#### [Task details]
The answer must consist of every record, printed exactly as it stands.

#### [Data records]
--------------------

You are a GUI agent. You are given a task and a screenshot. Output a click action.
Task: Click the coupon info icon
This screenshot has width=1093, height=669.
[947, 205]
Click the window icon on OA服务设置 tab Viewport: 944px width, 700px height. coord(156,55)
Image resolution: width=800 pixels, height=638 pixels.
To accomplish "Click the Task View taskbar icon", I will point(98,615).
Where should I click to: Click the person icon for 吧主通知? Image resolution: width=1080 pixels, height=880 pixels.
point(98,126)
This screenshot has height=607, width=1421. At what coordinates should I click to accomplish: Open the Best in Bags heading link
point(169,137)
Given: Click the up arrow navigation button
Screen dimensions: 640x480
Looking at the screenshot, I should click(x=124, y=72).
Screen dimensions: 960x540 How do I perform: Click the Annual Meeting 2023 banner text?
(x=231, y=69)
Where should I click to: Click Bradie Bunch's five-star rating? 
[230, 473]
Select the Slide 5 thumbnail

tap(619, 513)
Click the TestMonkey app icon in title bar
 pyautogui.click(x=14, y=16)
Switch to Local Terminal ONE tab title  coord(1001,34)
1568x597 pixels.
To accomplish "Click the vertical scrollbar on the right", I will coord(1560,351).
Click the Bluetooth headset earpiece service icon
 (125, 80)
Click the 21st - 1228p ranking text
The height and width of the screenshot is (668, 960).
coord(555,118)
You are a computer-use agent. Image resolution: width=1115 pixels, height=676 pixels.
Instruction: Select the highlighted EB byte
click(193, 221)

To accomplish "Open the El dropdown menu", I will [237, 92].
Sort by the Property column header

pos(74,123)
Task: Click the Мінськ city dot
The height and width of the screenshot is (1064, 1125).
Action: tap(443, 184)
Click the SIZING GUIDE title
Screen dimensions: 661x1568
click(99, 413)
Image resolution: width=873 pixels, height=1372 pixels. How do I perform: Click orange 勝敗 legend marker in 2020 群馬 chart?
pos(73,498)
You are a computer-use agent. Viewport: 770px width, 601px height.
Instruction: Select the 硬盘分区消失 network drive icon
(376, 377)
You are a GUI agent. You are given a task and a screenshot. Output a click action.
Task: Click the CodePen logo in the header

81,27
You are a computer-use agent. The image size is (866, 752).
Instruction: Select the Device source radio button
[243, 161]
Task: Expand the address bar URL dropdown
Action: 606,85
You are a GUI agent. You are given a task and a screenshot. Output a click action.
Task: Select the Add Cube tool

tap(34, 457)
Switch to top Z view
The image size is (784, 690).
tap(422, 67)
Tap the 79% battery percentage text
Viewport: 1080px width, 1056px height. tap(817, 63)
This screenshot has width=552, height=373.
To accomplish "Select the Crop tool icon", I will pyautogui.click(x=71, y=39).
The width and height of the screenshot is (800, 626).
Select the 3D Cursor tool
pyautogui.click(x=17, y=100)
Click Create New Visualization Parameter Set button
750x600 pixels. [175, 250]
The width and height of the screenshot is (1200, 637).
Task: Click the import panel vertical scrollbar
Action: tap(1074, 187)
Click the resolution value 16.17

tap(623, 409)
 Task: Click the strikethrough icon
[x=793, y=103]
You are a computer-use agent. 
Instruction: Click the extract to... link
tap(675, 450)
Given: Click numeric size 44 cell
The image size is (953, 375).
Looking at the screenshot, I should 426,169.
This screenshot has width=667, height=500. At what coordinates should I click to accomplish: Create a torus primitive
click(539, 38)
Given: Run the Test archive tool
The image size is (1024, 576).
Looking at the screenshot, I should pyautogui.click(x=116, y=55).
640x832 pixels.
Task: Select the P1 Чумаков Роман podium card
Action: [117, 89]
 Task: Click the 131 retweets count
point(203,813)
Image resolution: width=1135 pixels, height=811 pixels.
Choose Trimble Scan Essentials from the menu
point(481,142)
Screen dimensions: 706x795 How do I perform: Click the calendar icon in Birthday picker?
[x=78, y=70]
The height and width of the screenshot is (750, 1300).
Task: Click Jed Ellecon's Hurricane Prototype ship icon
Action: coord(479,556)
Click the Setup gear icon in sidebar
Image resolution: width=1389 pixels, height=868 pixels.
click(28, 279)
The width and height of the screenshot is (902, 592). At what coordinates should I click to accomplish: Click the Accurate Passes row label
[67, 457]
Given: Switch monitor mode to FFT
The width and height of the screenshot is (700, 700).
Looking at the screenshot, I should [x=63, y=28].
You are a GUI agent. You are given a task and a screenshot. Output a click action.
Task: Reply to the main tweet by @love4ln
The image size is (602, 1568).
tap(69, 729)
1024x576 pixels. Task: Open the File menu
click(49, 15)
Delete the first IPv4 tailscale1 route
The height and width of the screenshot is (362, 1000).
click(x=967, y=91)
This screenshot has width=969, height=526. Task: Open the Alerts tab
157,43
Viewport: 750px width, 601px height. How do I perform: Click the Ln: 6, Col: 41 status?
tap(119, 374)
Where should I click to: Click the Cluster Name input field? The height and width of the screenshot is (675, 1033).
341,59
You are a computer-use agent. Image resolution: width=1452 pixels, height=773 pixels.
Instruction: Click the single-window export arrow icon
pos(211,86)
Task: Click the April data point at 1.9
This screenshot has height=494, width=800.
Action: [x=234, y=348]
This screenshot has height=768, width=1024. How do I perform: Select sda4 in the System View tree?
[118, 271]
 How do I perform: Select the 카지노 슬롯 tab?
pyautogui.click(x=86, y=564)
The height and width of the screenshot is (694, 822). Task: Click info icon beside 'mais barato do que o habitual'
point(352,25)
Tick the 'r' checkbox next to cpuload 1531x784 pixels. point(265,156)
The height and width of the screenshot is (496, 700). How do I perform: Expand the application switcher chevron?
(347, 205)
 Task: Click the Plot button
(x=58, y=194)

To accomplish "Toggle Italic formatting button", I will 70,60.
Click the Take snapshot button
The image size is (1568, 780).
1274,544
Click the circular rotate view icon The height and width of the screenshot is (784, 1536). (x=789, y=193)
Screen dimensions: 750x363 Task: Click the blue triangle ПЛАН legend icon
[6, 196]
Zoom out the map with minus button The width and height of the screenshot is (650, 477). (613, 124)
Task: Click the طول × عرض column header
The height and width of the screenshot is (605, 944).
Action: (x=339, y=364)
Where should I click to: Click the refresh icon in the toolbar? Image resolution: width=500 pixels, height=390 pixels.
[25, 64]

--------------------

#### [Answer section]
You are a GUI agent. You are given a task and a screenshot. Output a click action.
Task: Click the coupon info icon
This screenshot has width=1093, height=669.
[947, 205]
Click the window icon on OA服务设置 tab Viewport: 944px width, 700px height. coord(156,55)
Image resolution: width=800 pixels, height=638 pixels.
To accomplish "Click the Task View taskbar icon", I will point(98,615).
Where should I click to: Click the person icon for 吧主通知? Image resolution: width=1080 pixels, height=880 pixels.
point(98,126)
This screenshot has height=607, width=1421. At what coordinates should I click to accomplish: Open the Best in Bags heading link
point(169,137)
Given: Click the up arrow navigation button
Screen dimensions: 640x480
Looking at the screenshot, I should click(x=124, y=72).
Screen dimensions: 960x540 How do I perform: Click the Annual Meeting 2023 banner text?
(x=231, y=69)
Where should I click to: Click Bradie Bunch's five-star rating? 
[230, 473]
Select the Slide 5 thumbnail

tap(619, 513)
Click the TestMonkey app icon in title bar
 pyautogui.click(x=14, y=16)
Switch to Local Terminal ONE tab title  coord(1001,34)
1568x597 pixels.
To accomplish "Click the vertical scrollbar on the right", I will coord(1560,351).
Click the Bluetooth headset earpiece service icon
 (125, 80)
Click the 21st - 1228p ranking text
The height and width of the screenshot is (668, 960).
coord(555,118)
You are a computer-use agent. Image resolution: width=1115 pixels, height=676 pixels.
Instruction: Select the highlighted EB byte
click(193, 221)

To accomplish "Open the El dropdown menu", I will [237, 92].
Sort by the Property column header

pos(74,123)
Task: Click the Мінськ city dot
The height and width of the screenshot is (1064, 1125).
Action: tap(443, 184)
Click the SIZING GUIDE title
Screen dimensions: 661x1568
click(99, 413)
Image resolution: width=873 pixels, height=1372 pixels. How do I perform: Click orange 勝敗 legend marker in 2020 群馬 chart?
pos(73,498)
You are a computer-use agent. Viewport: 770px width, 601px height.
Instruction: Select the 硬盘分区消失 network drive icon
(376, 377)
You are a GUI agent. You are given a task and a screenshot. Output a click action.
Task: Click the CodePen logo in the header

81,27
You are a computer-use agent. The image size is (866, 752).
Instruction: Select the Device source radio button
[243, 161]
Task: Expand the address bar URL dropdown
Action: 606,85
You are a GUI agent. You are given a task and a screenshot. Output a click action.
Task: Select the Add Cube tool

tap(34, 457)
Switch to top Z view
The image size is (784, 690).
tap(422, 67)
Tap the 79% battery percentage text
Viewport: 1080px width, 1056px height. tap(817, 63)
This screenshot has width=552, height=373.
To accomplish "Select the Crop tool icon", I will pyautogui.click(x=71, y=39).
The width and height of the screenshot is (800, 626).
Select the 3D Cursor tool
pyautogui.click(x=17, y=100)
Click Create New Visualization Parameter Set button
750x600 pixels. [175, 250]
The width and height of the screenshot is (1200, 637).
Task: Click the import panel vertical scrollbar
Action: tap(1074, 187)
Click the resolution value 16.17

tap(623, 409)
 Task: Click the strikethrough icon
[x=793, y=103]
You are a computer-use agent. 
Instruction: Click the extract to... link
tap(675, 450)
Given: Click numeric size 44 cell
The image size is (953, 375).
Looking at the screenshot, I should 426,169.
This screenshot has width=667, height=500. At what coordinates should I click to accomplish: Create a torus primitive
click(539, 38)
Given: Run the Test archive tool
The image size is (1024, 576).
Looking at the screenshot, I should pyautogui.click(x=116, y=55).
640x832 pixels.
Task: Select the P1 Чумаков Роман podium card
Action: [117, 89]
 Task: Click the 131 retweets count
point(203,813)
Image resolution: width=1135 pixels, height=811 pixels.
Choose Trimble Scan Essentials from the menu
point(481,142)
Screen dimensions: 706x795 How do I perform: Click the calendar icon in Birthday picker?
[x=78, y=70]
The height and width of the screenshot is (750, 1300).
Task: Click Jed Ellecon's Hurricane Prototype ship icon
Action: coord(479,556)
Click the Setup gear icon in sidebar
Image resolution: width=1389 pixels, height=868 pixels.
click(28, 279)
The width and height of the screenshot is (902, 592). At what coordinates should I click to accomplish: Click the Accurate Passes row label
[67, 457]
Given: Switch monitor mode to FFT
The width and height of the screenshot is (700, 700).
Looking at the screenshot, I should [x=63, y=28].
You are a GUI agent. You are given a task and a screenshot. Output a click action.
Task: Reply to the main tweet by @love4ln
The image size is (602, 1568).
tap(69, 729)
1024x576 pixels. Task: Open the File menu
click(49, 15)
Delete the first IPv4 tailscale1 route
The height and width of the screenshot is (362, 1000).
click(x=967, y=91)
This screenshot has width=969, height=526. Task: Open the Alerts tab
157,43
Viewport: 750px width, 601px height. How do I perform: Click the Ln: 6, Col: 41 status?
tap(119, 374)
Where should I click to: Click the Cluster Name input field? The height and width of the screenshot is (675, 1033).
341,59
You are a computer-use agent. Image resolution: width=1452 pixels, height=773 pixels.
Instruction: Click the single-window export arrow icon
pos(211,86)
Task: Click the April data point at 1.9
This screenshot has height=494, width=800.
Action: [x=234, y=348]
This screenshot has height=768, width=1024. How do I perform: Select sda4 in the System View tree?
[118, 271]
 How do I perform: Select the 카지노 슬롯 tab?
pyautogui.click(x=86, y=564)
The height and width of the screenshot is (694, 822). Task: Click info icon beside 'mais barato do que o habitual'
point(352,25)
Tick the 'r' checkbox next to cpuload 1531x784 pixels. point(265,156)
The height and width of the screenshot is (496, 700). How do I perform: Expand the application switcher chevron?
(347, 205)
 Task: Click the Plot button
(x=58, y=194)

To accomplish "Toggle Italic formatting button", I will 70,60.
Click the Take snapshot button
The image size is (1568, 780).
1274,544
Click the circular rotate view icon The height and width of the screenshot is (784, 1536). (x=789, y=193)
Screen dimensions: 750x363 Task: Click the blue triangle ПЛАН legend icon
[6, 196]
Zoom out the map with minus button The width and height of the screenshot is (650, 477). (613, 124)
Task: Click the طول × عرض column header
The height and width of the screenshot is (605, 944).
Action: (x=339, y=364)
Where should I click to: Click the refresh icon in the toolbar? Image resolution: width=500 pixels, height=390 pixels.
[25, 64]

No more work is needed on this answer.